Scaphiopodidae

Uit Wikipedia, de vrije encyclopedie
Scaphiopodidae
Oostamerikaanse woelpad
(Scaphiopus holbrookii)
Taxonomische indeling
Rijk:Animalia (Dieren)
Stam:Chordata (Chordadieren)
Klasse:Amfibia (Amfibieën)
Orde:Anura (Kikkers)
Onderorde:Mesobatrachia
Superfamilie:Pelodytoidea
Familie
Scaphiopodidae
Cope, 1865
Synoniemen

Scaphiopidae
Cope, 1865
Scaphiopodina
Mivart, 1869
Scaphiopinae
Špinar, 1972

Afbeeldingen op Wikimedia Commons Wikimedia Commons
Scaphiopodidae op Wikispecies Wikispecies
Portaal  Portaalicoon   Biologie
Herpetologie

Scaphiopodidae zijn een familie van amfibieën die behoren tot de orde kikkers (Anura). De verschillende soorten worden woelpadden genoemd, ze werden lange tijd tot de familie knoflookpadden (Pelobatidae) gerekend.

Scaphiopodidae is een relatief kleine familie van kikkers die wordt vertegenwoordigd door zeven soorten in twee geslachten.[1]

Woelpadden zijn 's nachts actief en verstoppen zich overdag in holen. Ze komen na zonsondergang tevoorschijn en worden zelden door mensen gezien. De kikkers zijn bewoners van drogere gebieden. Ze zijn in staat om lange tijd ingegraven in de bodem te overleven. Woelpadden leven in zelfgegraven holen en komen alleen bovengronds als de weersomstandigheden zeer vochtig zijn. Soms komen de dieren al vele jaren voor in een gebied voordat ze worden ontdekt. Alle soorten komen voor in delen van zuidelijk Canada, de Verenigde Staten en delen van Mexico.

Naamgeving[bewerken | brontekst bewerken]

De groep werd voor het eerst officieel beschreven door Edward Drinker Cope in 1865. Later werd de wetenschappelijke naam Scaphiopidae (in plaats van Scaphiopodidae) gebruikt.[1] De wetenschappelijke namen van zowel familie als de verschillende geslachten slaan op het graafgedrag van de kikkers. De familienaam Scaphiopodidae betekent vrij vertaald schoffel-voetig (Oudgrieks σκαφεῖον, skapheion, 'schoffel of schep' en πούς, pous, 'voet'). Dit verklaart tevens de etymologie van de geslachtsnaam Scaphiopus.
De naam van het geslacht Spea is afgeleid van het Oudgriekse σπέος (speos), dat 'grot' betekent en verwijst naar de holen waarin de dieren leven.

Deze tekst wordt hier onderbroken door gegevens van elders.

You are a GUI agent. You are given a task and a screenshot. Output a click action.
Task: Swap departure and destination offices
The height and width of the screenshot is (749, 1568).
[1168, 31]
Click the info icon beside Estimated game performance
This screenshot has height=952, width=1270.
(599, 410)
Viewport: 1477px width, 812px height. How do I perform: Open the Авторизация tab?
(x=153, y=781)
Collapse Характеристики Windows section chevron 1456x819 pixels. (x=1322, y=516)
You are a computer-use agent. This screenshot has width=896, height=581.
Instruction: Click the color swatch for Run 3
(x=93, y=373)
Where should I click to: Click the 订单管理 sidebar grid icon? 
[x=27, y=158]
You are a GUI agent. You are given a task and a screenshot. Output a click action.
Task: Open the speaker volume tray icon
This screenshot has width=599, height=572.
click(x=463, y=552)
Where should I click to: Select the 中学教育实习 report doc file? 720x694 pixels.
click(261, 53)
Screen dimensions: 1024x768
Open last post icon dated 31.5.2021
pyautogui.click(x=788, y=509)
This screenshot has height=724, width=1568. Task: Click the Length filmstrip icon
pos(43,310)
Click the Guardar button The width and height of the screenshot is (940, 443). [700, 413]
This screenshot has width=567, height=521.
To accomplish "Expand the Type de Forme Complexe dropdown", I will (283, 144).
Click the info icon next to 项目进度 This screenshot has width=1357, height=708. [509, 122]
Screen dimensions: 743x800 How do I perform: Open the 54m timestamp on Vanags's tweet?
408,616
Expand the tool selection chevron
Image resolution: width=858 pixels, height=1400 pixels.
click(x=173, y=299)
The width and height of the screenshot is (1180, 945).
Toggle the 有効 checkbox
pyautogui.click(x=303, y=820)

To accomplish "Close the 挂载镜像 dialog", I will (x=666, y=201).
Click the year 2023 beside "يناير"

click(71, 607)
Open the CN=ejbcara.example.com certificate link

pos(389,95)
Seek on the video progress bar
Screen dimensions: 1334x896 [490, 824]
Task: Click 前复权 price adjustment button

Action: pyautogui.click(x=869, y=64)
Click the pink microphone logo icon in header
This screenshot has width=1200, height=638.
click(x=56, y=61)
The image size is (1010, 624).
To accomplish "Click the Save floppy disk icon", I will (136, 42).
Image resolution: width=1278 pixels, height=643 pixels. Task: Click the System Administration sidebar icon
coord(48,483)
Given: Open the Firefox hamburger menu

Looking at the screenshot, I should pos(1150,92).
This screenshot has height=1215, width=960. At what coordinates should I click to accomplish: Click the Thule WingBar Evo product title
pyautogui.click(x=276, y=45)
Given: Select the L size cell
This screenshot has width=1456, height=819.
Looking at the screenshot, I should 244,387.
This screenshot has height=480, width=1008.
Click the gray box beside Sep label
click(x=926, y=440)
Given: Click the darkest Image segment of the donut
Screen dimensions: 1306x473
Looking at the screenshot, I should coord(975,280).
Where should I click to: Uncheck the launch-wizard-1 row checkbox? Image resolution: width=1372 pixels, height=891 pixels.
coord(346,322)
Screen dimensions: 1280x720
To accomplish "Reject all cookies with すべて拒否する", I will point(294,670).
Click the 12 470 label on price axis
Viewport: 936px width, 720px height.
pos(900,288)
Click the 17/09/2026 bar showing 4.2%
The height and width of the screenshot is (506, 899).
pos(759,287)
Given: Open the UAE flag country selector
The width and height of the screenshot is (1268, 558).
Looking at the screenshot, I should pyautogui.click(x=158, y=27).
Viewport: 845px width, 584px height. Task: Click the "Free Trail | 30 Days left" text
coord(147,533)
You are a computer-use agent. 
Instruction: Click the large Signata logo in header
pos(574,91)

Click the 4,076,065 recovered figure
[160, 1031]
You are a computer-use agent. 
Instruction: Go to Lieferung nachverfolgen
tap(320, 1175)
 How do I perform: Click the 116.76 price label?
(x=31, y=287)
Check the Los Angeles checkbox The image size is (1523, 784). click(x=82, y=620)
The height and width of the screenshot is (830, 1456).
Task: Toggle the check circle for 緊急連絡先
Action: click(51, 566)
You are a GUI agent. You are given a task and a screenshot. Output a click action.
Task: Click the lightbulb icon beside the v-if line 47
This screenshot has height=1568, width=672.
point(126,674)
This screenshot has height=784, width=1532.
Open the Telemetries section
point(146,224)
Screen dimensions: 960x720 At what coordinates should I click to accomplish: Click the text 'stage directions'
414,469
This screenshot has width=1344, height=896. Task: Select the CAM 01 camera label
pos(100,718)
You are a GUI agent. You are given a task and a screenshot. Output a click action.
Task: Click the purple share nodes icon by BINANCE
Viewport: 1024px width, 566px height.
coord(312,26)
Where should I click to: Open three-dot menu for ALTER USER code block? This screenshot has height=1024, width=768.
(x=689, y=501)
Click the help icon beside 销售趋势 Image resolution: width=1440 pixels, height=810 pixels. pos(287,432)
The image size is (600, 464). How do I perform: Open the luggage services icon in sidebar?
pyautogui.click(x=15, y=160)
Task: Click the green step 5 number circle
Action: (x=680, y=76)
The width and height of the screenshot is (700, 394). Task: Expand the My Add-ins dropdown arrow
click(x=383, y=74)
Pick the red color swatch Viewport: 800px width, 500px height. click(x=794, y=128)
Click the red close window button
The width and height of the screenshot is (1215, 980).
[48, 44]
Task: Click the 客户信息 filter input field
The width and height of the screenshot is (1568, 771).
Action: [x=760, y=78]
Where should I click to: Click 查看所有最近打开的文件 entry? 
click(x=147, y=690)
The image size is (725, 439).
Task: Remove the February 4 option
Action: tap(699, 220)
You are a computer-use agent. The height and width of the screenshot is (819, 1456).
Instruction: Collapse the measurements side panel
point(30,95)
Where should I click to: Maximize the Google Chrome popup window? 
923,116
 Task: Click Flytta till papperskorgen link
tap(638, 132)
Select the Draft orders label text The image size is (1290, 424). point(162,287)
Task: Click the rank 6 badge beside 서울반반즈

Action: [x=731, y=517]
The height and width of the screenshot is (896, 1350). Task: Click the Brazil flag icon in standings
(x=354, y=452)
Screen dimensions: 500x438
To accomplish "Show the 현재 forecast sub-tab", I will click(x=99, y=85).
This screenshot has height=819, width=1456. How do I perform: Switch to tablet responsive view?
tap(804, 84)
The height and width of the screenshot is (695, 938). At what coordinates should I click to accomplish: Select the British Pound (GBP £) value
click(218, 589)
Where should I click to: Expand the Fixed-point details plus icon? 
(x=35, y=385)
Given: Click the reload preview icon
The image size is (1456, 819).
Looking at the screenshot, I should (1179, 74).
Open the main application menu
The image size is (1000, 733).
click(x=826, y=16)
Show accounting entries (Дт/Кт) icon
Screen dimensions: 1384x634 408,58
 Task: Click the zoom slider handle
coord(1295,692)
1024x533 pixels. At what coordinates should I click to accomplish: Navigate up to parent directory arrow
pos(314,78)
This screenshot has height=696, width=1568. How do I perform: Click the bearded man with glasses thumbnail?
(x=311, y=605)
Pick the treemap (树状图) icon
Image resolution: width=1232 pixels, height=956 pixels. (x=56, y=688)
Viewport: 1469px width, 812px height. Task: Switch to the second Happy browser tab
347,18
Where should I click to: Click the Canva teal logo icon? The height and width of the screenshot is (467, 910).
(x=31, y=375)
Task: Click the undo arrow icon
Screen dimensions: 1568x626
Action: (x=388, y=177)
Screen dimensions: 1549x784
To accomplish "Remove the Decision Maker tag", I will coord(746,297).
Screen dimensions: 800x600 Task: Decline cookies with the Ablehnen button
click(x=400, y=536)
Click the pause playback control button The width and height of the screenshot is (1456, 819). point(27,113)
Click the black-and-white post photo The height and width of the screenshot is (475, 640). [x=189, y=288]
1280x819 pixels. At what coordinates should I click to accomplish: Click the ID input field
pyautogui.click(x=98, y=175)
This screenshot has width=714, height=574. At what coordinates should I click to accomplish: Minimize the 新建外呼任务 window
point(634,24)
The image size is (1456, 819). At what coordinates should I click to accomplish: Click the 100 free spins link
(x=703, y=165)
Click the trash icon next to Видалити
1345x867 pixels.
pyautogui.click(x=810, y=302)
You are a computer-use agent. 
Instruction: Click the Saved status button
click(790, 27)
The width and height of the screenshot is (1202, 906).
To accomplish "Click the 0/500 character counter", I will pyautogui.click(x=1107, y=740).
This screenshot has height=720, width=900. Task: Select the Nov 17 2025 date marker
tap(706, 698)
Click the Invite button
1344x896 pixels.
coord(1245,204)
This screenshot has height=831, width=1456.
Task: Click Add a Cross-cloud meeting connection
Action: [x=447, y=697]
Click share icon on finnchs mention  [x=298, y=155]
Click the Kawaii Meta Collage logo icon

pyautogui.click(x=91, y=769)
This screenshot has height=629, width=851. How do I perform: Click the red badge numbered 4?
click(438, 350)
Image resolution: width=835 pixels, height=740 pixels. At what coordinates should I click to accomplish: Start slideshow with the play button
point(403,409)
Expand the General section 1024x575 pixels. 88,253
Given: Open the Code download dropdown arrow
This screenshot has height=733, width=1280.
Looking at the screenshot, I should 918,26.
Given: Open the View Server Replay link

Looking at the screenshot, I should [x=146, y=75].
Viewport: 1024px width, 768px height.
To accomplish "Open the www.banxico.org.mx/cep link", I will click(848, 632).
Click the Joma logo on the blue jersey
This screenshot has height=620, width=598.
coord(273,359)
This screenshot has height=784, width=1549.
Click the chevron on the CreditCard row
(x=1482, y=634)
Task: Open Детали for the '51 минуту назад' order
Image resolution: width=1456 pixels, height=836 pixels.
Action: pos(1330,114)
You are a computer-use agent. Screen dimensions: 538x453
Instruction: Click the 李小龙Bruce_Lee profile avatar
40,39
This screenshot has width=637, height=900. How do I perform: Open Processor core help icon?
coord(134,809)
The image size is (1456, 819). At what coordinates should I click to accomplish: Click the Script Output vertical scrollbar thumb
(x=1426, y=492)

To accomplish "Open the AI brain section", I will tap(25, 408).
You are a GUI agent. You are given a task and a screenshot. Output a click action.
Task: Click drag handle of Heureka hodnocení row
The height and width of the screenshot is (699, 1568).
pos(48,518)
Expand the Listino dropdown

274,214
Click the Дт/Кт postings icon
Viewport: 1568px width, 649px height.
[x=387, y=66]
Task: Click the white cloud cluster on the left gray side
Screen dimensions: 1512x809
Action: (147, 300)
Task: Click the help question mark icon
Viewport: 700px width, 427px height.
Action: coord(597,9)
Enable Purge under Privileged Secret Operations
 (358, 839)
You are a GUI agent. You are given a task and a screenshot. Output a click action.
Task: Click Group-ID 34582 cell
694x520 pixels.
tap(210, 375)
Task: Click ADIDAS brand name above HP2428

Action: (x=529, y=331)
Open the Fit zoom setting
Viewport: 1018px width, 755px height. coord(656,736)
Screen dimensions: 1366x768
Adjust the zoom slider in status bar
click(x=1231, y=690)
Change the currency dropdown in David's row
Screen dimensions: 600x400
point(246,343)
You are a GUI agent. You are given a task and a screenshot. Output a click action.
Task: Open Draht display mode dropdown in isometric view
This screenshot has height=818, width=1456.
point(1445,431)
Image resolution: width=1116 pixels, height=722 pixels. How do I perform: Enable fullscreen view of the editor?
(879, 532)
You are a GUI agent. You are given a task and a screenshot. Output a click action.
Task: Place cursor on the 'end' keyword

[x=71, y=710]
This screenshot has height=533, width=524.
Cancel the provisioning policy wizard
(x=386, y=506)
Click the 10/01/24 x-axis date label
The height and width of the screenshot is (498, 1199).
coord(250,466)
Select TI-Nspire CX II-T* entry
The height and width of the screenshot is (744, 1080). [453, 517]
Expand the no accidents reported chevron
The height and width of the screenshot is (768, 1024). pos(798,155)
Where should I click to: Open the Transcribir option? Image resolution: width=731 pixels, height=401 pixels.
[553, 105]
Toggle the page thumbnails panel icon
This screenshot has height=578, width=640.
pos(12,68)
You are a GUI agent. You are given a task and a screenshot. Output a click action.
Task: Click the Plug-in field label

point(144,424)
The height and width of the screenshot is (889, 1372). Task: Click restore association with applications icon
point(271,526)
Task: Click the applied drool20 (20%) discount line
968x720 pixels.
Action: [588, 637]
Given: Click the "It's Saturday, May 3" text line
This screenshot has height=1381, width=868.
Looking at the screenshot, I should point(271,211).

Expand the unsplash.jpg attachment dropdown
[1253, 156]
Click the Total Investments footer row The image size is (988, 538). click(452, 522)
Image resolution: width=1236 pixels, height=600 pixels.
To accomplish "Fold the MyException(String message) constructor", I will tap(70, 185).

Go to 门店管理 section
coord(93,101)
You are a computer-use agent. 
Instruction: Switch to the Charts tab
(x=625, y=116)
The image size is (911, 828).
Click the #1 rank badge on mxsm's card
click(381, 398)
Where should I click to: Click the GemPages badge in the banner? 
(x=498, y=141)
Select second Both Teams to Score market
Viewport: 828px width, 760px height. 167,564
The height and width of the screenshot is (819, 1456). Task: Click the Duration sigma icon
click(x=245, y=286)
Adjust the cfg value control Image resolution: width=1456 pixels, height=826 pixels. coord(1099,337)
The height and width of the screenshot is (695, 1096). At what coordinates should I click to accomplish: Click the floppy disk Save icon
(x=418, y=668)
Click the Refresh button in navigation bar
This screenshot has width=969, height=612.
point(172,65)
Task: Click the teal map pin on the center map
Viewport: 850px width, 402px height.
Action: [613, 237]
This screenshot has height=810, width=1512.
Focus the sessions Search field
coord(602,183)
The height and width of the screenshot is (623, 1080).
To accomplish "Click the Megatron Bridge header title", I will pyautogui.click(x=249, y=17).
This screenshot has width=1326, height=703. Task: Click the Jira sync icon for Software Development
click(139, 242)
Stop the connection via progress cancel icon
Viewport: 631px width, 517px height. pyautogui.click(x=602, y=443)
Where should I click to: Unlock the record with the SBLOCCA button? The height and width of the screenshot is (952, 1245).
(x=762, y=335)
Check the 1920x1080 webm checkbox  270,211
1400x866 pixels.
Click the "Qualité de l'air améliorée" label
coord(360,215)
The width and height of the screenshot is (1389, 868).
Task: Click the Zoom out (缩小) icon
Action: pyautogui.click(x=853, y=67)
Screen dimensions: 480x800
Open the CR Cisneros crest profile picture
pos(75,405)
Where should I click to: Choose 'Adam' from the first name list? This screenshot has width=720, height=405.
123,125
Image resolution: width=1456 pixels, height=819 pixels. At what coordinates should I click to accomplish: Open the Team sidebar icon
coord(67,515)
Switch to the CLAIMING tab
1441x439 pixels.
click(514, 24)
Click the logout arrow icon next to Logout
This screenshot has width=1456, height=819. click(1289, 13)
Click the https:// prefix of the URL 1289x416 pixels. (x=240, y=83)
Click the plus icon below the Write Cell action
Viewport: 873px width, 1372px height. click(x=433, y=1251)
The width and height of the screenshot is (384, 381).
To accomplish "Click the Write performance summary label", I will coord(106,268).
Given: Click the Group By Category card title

De verschillende soorten worden in de Nederlandse taal wel met woelpadden aangeduid maar er is nog geen officiële Nederlandstalige naam voor de familie. Ook andere namen zoals schoffelpadden[2] of Amerikaanse knoflookpadden[3] worden gebruikt, naar het bekendste geslacht Amerikaanse knoflookpadden (Scaphiopus).

In de Engelse taal worden de kikkers meestal 'American spadefoot toad' genoemd wat Amerikaanse schoffelvoetpad betekent. Ook de namen 'hermit spadefoot' en 'storm toad' worden wel gebruikt. Deze eerste naam betekent kluizenaar schoffelvoet en verwijst naar de gewoonte om lang in een ondergronds hol te verblijven. De tweede naam slaat op de gewoonte om na een cycloon massaal tevoorschijn te komen uit deze holen om te paren.[4]

Verspreiding en habitat[bewerken | brontekst bewerken]

Verspreidingsgebied van de woelpadden binnen Noord-Amerika in het rood.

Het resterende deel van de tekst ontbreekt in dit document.